#### What you have to do
Print the full listing below exactly, keeping every character as it stands.

#### Data to examine
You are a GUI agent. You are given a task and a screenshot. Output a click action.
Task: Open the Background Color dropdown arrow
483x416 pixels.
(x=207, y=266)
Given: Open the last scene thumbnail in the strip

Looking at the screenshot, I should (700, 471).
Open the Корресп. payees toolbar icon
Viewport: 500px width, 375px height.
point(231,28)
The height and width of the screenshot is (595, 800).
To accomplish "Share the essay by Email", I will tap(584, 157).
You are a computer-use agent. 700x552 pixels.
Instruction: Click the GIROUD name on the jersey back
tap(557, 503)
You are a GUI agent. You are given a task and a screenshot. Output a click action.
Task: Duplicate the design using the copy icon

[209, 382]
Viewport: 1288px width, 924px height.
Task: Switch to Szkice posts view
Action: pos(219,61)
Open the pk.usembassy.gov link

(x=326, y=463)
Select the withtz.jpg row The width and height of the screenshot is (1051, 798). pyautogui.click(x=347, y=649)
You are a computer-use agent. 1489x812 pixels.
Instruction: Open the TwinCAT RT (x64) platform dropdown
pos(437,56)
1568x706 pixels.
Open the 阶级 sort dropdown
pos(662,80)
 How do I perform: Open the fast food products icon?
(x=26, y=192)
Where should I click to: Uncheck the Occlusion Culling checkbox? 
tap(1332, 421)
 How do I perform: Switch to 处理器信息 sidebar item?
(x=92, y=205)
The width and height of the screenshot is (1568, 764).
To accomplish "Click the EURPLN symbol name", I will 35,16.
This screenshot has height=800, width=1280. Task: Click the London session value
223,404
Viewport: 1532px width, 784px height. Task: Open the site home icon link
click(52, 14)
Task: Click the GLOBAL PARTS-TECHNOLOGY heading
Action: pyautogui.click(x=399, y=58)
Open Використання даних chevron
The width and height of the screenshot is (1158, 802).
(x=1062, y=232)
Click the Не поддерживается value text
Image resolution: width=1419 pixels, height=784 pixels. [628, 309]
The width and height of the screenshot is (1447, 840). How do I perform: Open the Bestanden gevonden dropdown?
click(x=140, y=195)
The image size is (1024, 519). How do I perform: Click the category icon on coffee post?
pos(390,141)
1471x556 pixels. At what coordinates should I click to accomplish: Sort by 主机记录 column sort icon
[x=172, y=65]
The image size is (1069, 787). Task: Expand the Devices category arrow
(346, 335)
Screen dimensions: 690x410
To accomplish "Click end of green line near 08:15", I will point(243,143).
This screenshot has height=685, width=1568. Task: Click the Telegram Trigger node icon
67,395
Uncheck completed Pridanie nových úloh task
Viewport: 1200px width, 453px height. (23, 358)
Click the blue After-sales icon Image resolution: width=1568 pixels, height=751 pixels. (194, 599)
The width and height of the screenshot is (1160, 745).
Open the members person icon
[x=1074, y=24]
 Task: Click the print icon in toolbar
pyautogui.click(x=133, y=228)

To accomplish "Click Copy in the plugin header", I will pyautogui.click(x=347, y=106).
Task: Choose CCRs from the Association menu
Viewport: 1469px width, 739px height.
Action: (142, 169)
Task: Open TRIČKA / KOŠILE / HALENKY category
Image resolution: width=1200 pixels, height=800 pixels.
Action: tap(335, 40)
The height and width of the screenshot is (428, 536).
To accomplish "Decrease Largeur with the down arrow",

#### Worked solution
You are a GUI agent. You are given a task and a screenshot. Output a click action.
Task: Open the Background Color dropdown arrow
483x416 pixels.
(x=207, y=266)
Given: Open the last scene thumbnail in the strip

Looking at the screenshot, I should (700, 471).
Open the Корресп. payees toolbar icon
Viewport: 500px width, 375px height.
point(231,28)
The height and width of the screenshot is (595, 800).
To accomplish "Share the essay by Email", I will tap(584, 157).
You are a computer-use agent. 700x552 pixels.
Instruction: Click the GIROUD name on the jersey back
tap(557, 503)
You are a GUI agent. You are given a task and a screenshot. Output a click action.
Task: Duplicate the design using the copy icon

[209, 382]
Viewport: 1288px width, 924px height.
Task: Switch to Szkice posts view
Action: pos(219,61)
Open the pk.usembassy.gov link

(x=326, y=463)
Select the withtz.jpg row The width and height of the screenshot is (1051, 798). pyautogui.click(x=347, y=649)
You are a computer-use agent. 1489x812 pixels.
Instruction: Open the TwinCAT RT (x64) platform dropdown
pos(437,56)
1568x706 pixels.
Open the 阶级 sort dropdown
pos(662,80)
 How do I perform: Open the fast food products icon?
(x=26, y=192)
Where should I click to: Uncheck the Occlusion Culling checkbox? 
tap(1332, 421)
 How do I perform: Switch to 处理器信息 sidebar item?
(x=92, y=205)
The width and height of the screenshot is (1568, 764).
To accomplish "Click the EURPLN symbol name", I will 35,16.
This screenshot has height=800, width=1280. Task: Click the London session value
223,404
Viewport: 1532px width, 784px height. Task: Open the site home icon link
click(52, 14)
Task: Click the GLOBAL PARTS-TECHNOLOGY heading
Action: pyautogui.click(x=399, y=58)
Open Використання даних chevron
The width and height of the screenshot is (1158, 802).
(x=1062, y=232)
Click the Не поддерживается value text
Image resolution: width=1419 pixels, height=784 pixels. [628, 309]
The width and height of the screenshot is (1447, 840). How do I perform: Open the Bestanden gevonden dropdown?
click(x=140, y=195)
The image size is (1024, 519). How do I perform: Click the category icon on coffee post?
pos(390,141)
1471x556 pixels. At what coordinates should I click to accomplish: Sort by 主机记录 column sort icon
[x=172, y=65]
The image size is (1069, 787). Task: Expand the Devices category arrow
(346, 335)
Screen dimensions: 690x410
To accomplish "Click end of green line near 08:15", I will point(243,143).
This screenshot has height=685, width=1568. Task: Click the Telegram Trigger node icon
67,395
Uncheck completed Pridanie nových úloh task
Viewport: 1200px width, 453px height. (23, 358)
Click the blue After-sales icon Image resolution: width=1568 pixels, height=751 pixels. (194, 599)
The width and height of the screenshot is (1160, 745).
Open the members person icon
[x=1074, y=24]
 Task: Click the print icon in toolbar
pyautogui.click(x=133, y=228)

To accomplish "Click Copy in the plugin header", I will pyautogui.click(x=347, y=106).
Task: Choose CCRs from the Association menu
Viewport: 1469px width, 739px height.
Action: (142, 169)
Task: Open TRIČKA / KOŠILE / HALENKY category
Image resolution: width=1200 pixels, height=800 pixels.
Action: tap(335, 40)
The height and width of the screenshot is (428, 536).
To accomplish "Decrease Largeur with the down arrow",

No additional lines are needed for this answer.